= Source =

Re: [PATCH tip 1/3] trace: better manage the context info forevents

From: Frederic Weisbecker
Date: Mon Feb 02 2009 - 21:08:05 EST


On Mon, Feb 02, 2009 at 08:29:21PM -0200, Arnaldo Carvalho de Melo wrote:
> From: Frederic Weisbecker <fweisbec@xxxxxxxxx>
>
> Impact: make trace_event more convenient for tracers
>
> All tracers (for the moment) that use the struct trace_event want to
> have the context info printed before their own output: the pid/cmdline,
> cpu, and timestamp.
>
> But some other tracers that want to implement their trace_event
> callbacks will not necessary need these information or they may want to
> format them as they want.
>
> This patch adds a new default-enabled trace option:
> TRACE_ITER_CONTEXT_INFO When disabled through:
>
> echo nocontext-info > /debugfs/tracing/trace_options
>
> The pid, cpu and timestamps headers will not be printed.
>
> IE with the sched_switch tracer with context-info (default):
>
> bash-2935 [001] 100.356561: 2935:120:S ==> [001] 0:140:R <idle>
> <idle>-0 [000] 100.412804: 0:140:R + [000] 11:115:S events/0
> <idle>-0 [000] 100.412816: 0:140:R ==> [000] 11:115:R events/0
> events/0-11 [000] 100.412829: 11:115:S ==> [000] 0:140:R <idle>
>
> Without context-info:
>
> 2935:120:S ==> [001] 0:140:R <idle>
> 0:140:R + [000] 11:115:S events/0
> 0:140:R ==> [000] 11:115:R events/0
> 11:115:S ==> [000] 0:140:R <idle>
>
> A tracer can disable it at runtime by clearing the bit
> TRACE_ITER_CONTEXT_INFO in trace_flags.
>
> The print routines were renamed to trace_print_context and
> trace_print_lat_context, so that they can be used by tracers if they
> want to use them for one of the trace_event callbacks.


Actually, I wonder if this is not breaking the sense of the TRACE_ITER_CONTEXT_INFO
flag.

In the first patch I made about it, I thought this flag was to decide whether we want to
print the context information in the standard way.

Then, Steven suggested to actually provide callbacks for the tracers which want
to override the standard context information printer.
The flag then got more logical: TRACE_ITER_CONTEXT_INFO was not only about deciding
whether we want or not the standard context info, it tells if we want in a global way
the context info to be printed, whatever how the tracer decides to print it.
(This is the theory, but since we couldn't override the bin/raw/hex cases, the
practical case didn't follow this idea).

If someone doesn't want to see these informations in the blk tracer, this flag will
not help him. Worst, it will double print the context info if the user enables the flag.

= Stated goal A =
Answer these about the patch discussion:
(i) What command disables the new trace option?
(ii) What names were the print routines given?
(iii) Who suggested providing callbacks for tracers that want to override the standard context information printer?
= Stated goal B =
Please reproduce the stretch of the patch discussion from "If someone doesn't" through "enables the flag.".
The material that follows is separate from the patch discussion.

= Available data =
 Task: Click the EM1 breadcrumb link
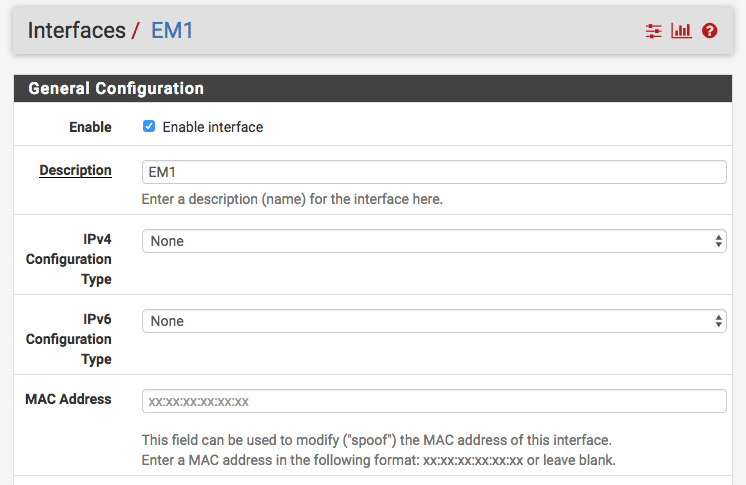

= Correct response A =
(i) echo nocontext-info > /debugfs/tracing/trace_options
(ii) trace_print_context and trace_print_lat_context
(iii) Steven

= Correct response B =
If someone doesn't want to see these informations in the blk tracer, this flag will
not help him. Worst, it will double print the context info if the user enables the flag.